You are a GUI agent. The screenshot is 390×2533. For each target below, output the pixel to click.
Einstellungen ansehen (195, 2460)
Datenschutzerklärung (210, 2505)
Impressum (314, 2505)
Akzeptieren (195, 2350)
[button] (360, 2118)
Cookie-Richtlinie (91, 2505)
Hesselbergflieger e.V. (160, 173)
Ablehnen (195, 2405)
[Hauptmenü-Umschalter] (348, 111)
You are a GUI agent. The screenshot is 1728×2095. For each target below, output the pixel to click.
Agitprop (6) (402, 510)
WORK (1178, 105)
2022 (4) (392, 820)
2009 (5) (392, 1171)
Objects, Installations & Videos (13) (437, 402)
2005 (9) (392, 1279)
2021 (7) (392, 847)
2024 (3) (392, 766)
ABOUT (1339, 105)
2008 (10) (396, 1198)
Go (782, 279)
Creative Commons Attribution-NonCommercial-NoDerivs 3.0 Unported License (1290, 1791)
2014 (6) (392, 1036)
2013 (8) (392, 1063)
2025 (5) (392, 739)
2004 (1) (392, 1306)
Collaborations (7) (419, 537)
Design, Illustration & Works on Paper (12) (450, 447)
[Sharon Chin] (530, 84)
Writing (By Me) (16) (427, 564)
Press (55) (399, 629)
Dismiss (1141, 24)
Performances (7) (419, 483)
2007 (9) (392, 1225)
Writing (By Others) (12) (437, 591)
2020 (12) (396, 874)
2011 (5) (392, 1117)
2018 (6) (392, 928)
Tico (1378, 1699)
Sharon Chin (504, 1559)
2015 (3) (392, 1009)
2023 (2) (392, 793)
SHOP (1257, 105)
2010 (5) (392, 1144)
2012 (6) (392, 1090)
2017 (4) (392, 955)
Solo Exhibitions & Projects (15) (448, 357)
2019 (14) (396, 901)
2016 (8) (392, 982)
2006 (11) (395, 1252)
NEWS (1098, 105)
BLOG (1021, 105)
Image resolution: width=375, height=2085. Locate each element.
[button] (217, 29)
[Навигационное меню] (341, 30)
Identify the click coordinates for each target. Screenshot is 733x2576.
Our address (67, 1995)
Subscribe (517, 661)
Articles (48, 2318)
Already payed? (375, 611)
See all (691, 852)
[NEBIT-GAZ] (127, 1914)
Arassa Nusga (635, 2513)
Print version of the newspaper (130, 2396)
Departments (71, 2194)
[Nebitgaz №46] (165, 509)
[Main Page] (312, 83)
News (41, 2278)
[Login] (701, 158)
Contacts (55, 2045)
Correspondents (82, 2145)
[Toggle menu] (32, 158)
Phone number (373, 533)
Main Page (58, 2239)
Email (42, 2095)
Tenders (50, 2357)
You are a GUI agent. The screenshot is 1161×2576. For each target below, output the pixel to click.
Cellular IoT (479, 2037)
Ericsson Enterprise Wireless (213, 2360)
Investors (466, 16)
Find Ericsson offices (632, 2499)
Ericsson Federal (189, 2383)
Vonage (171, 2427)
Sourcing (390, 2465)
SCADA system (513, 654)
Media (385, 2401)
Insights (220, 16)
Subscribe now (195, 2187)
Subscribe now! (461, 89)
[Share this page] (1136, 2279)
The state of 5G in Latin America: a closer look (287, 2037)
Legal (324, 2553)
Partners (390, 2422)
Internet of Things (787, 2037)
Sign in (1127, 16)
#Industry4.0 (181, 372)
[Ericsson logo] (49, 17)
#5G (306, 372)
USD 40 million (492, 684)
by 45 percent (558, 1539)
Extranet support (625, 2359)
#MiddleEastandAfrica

**Task to complete**. If a line in the records above has the word "below", copy it out.

**Task solution**.
You are a GUI agent. The screenshot is 390×2533. For each target below, output the pixel to click.
You are a GUI agent. The screenshot is 1728×2095. For each target below, output the pixel to click.
You are a GUI agent. The screenshot is 1161×2576. For each target below, output the pixel to click.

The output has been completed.